Game of Thrones_women of color

This guest post written by Clara Mae appears as part of our theme week on Game of Thrones.


I often feel conflicted about HBO’s Game of Thrones and its portrayal of women. On one hand, the show has given us some of today’s pop culture feminist icons: women like Brienne, Arya, Daenerys, and Olenna, who show us what it means to persevere in a male-dominated society despite differences in age and social standing. On the surface, so too does the show give us dynamic women of color: characters like Irri, Missandei, Shae, Talisa, and the Sand Snakes, some of whom were updated or added in for the benefit of the show’s audience (of which I am a part of exclusively, having not read the book series).

But with the women of color being so scarce in the show, it’s just as important to look at the quality of these portrayals. While the show does give us some strong women of color, many of them are portrayed problematically in their own ways: either put into subservient roles, exoticized, demonized, or otherwise discarded by the narrative in ways that the white characters aren’t.
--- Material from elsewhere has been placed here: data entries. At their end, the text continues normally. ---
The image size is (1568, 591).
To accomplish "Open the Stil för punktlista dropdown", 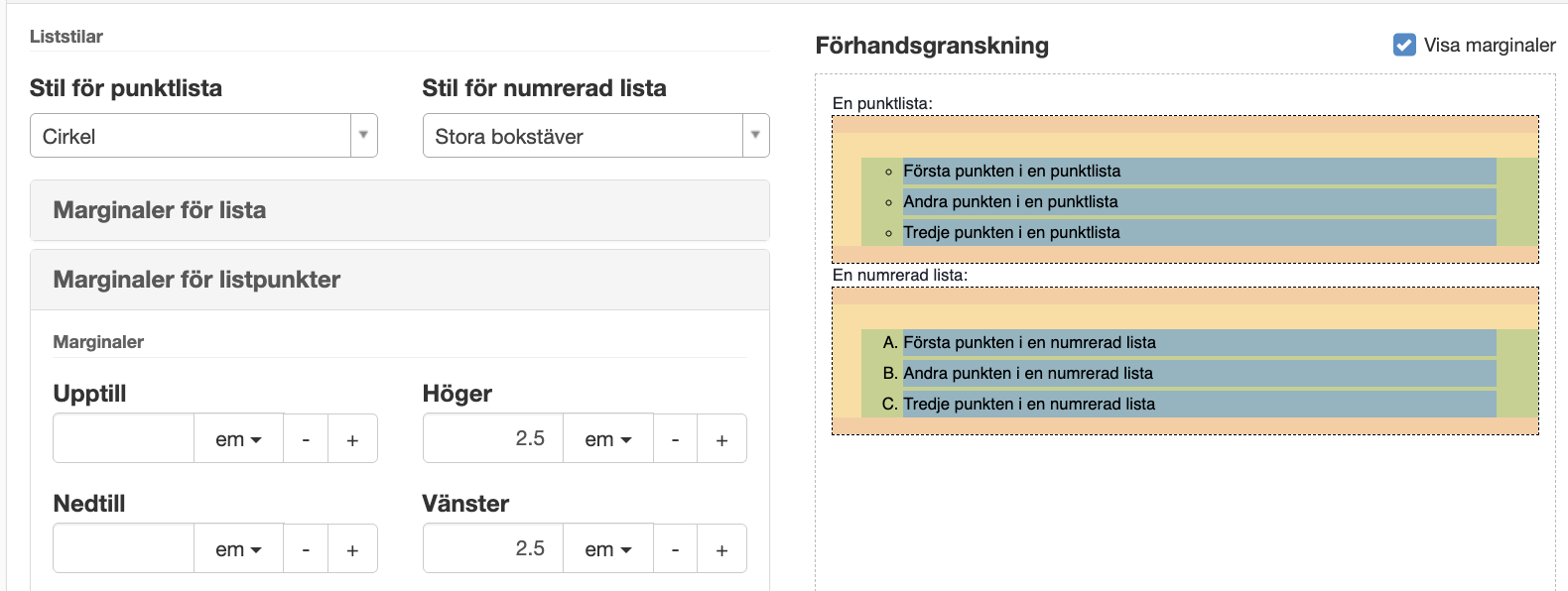I will point(203,136).
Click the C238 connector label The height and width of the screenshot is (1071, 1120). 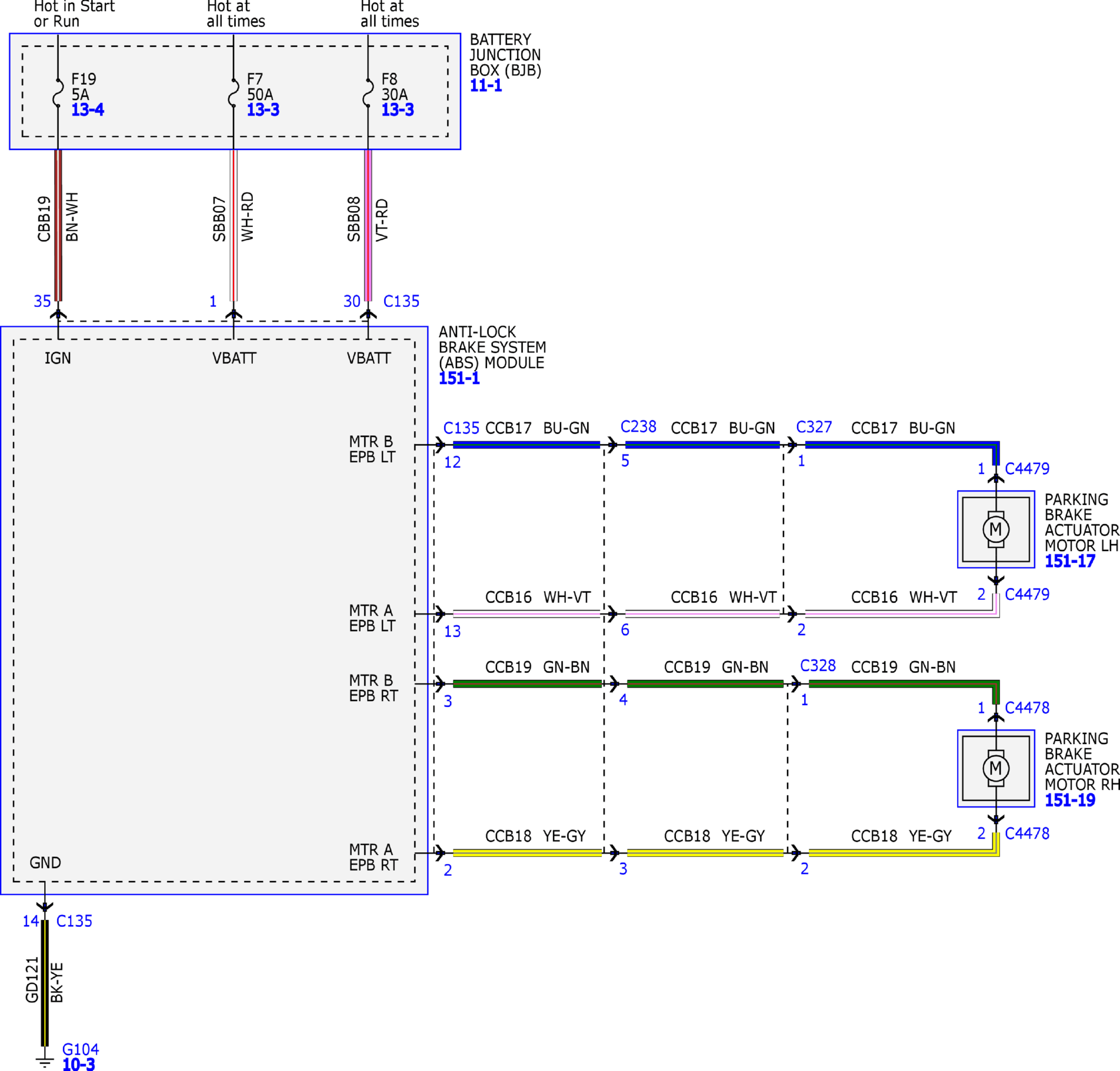click(638, 426)
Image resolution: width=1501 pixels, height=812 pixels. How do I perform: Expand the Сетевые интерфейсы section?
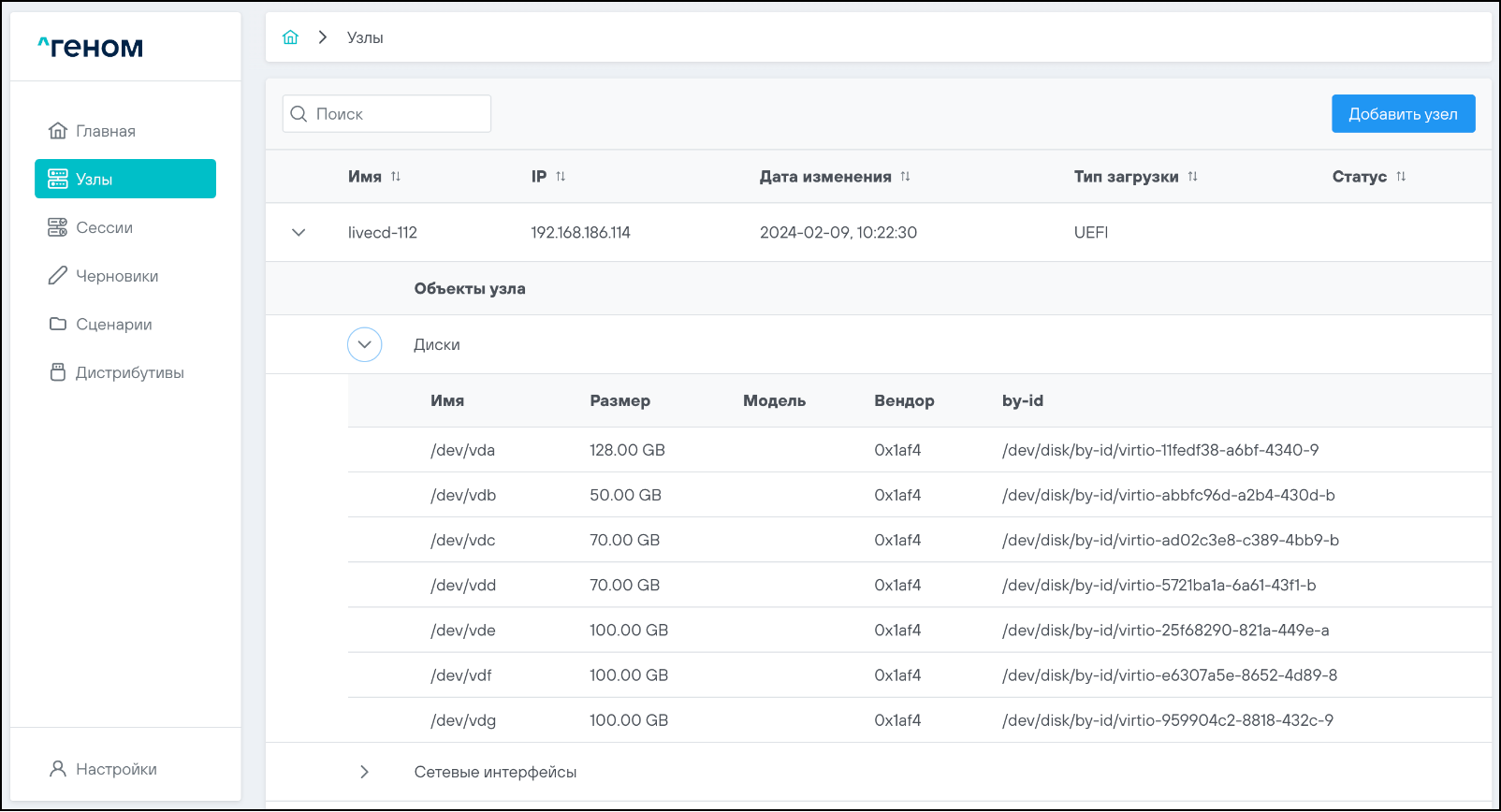click(364, 772)
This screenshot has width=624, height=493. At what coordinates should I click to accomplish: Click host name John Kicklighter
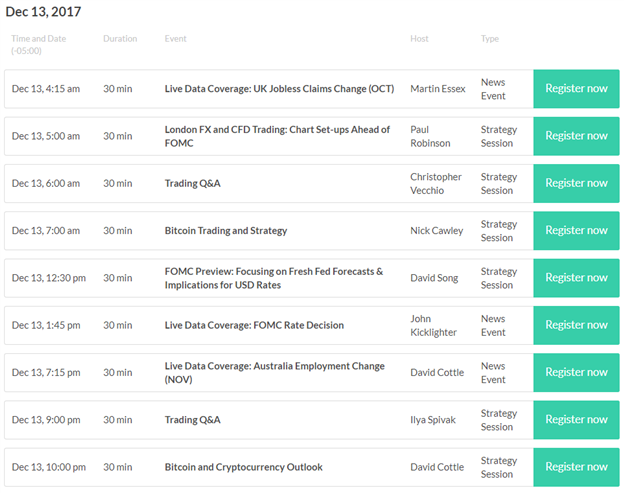pos(433,325)
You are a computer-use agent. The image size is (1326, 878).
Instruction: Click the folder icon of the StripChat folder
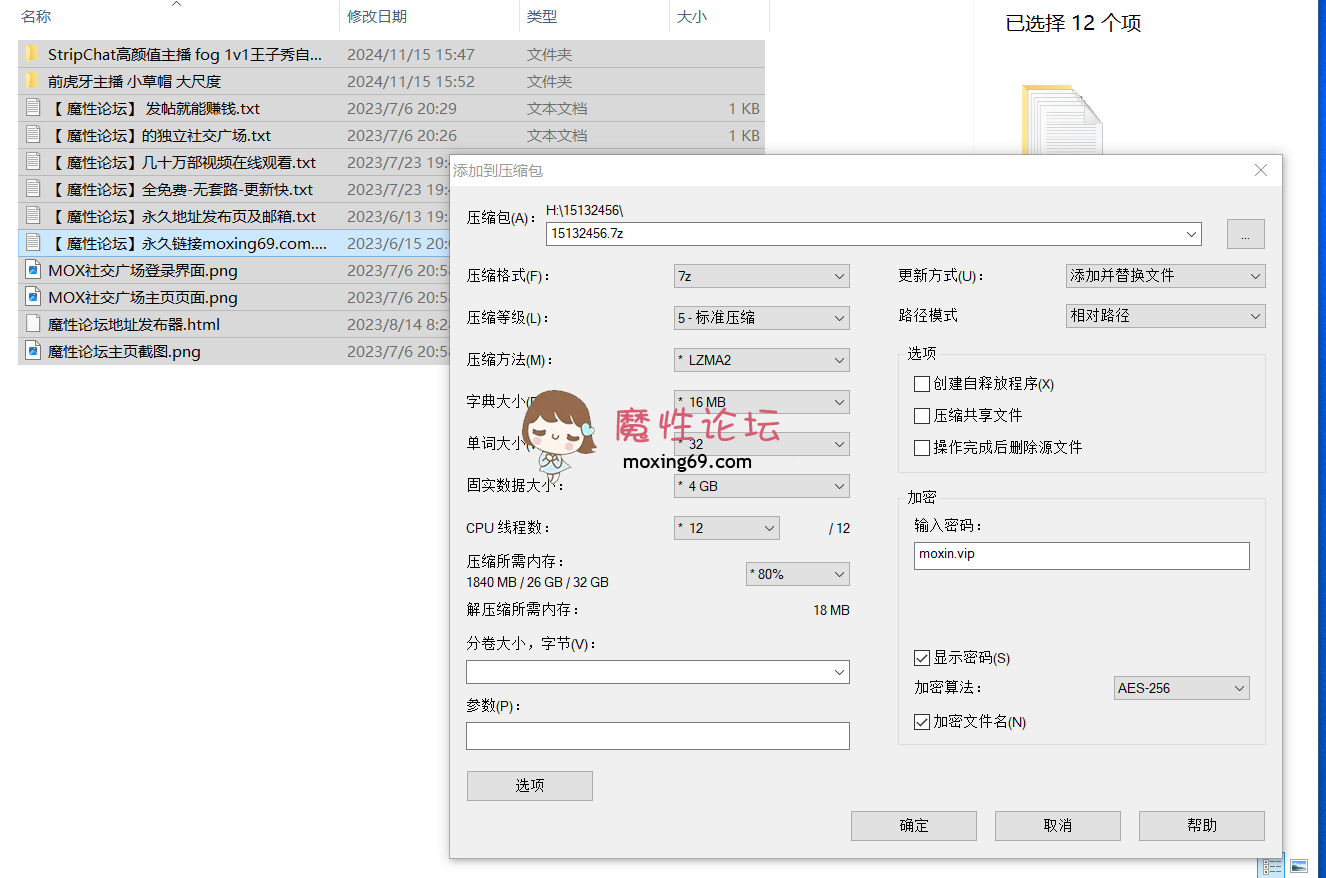(32, 54)
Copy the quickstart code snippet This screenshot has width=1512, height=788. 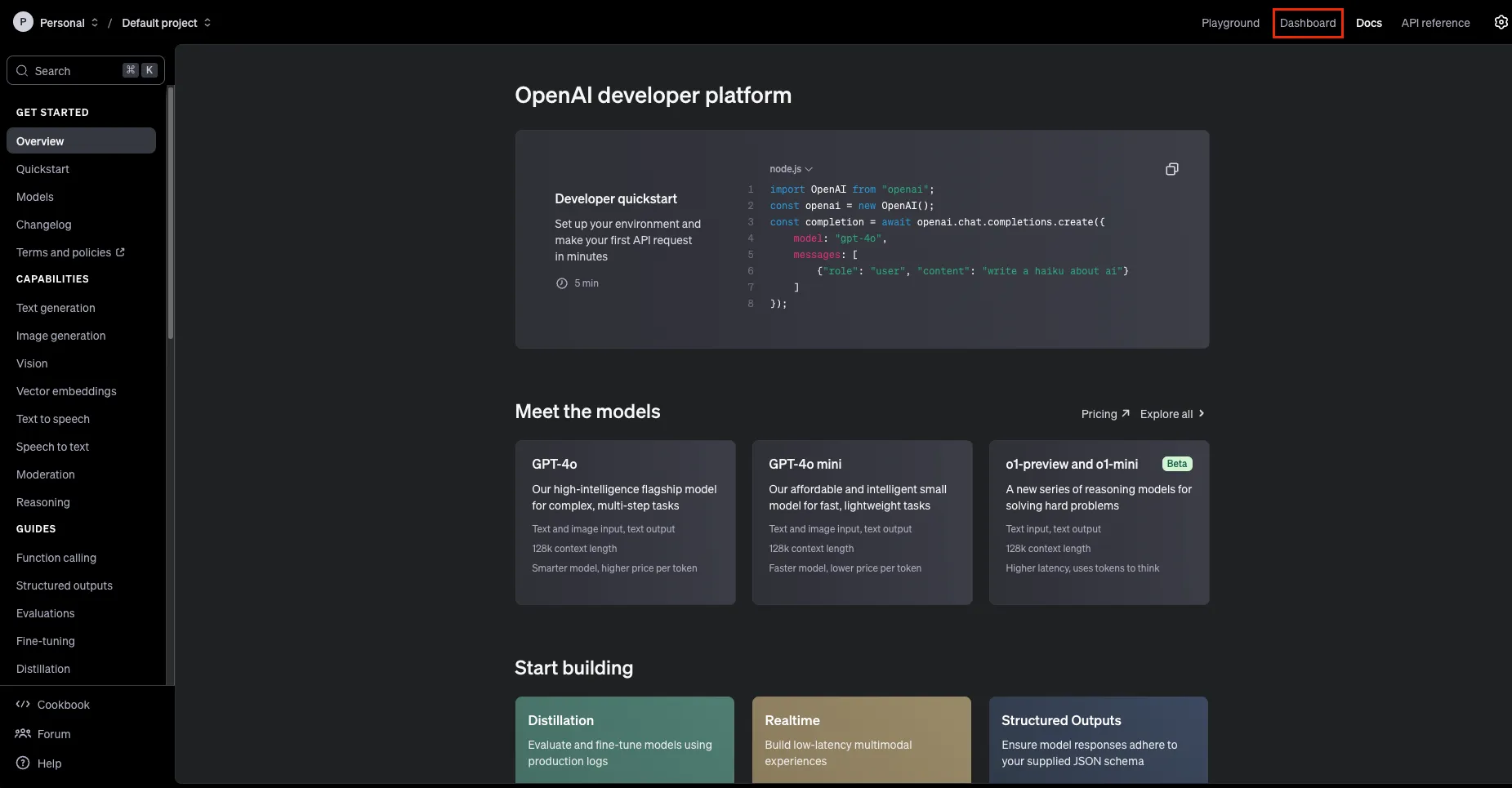tap(1171, 169)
The first image we get of women of color in the show is not… flattering, to say the least. In the pilot episode, we see the women of Khal Drogo’s khalasar writhing topless and being mounted in plain sight as Daenerys looks on in disgust. Daenerys is dressed in a light, airy dress while the dark-skinned Dothraki women gyrate in dirty clothes. The audience is meant to see these women as “savages,” and Daenerys the character we sympathize with — an uncomfortable task, you can understand, if you happen to look more like the Dothraki women than Daenerys herself. To contrast this terrible first impression, we later meet Irri, a kind and headstrong woman who is gifted to Daenerys as a handmaiden — really, just a euphemism for “servant/slave” in this context, as another handmaiden, Doreah, mentions that “your brother bought me for you” and, y’know, they’re not actually paid for their services.

Game of Thrones_Irri

Irri is the first woman of color we meet who expresses any degree of humanity. She teaches Daenerys the Dothraki language, mends her clothes, and cares for her. It’s a subservient role, clearly, and one that’s problematic when you look at the fact that the only women of color we’ve seen up to this point are either barbarians or servants. But the narrative tells us Irri is not unhappy in her station — and in fact seems to take pride in it — and so her lack of agency goes by relatively unremarked upon. And social standing aside, Irri is a strong character in her own right. She’s proud of her culture, is equal parts firm and compassionate, and has no qualms about speaking out against the men in her male-dominated tribe.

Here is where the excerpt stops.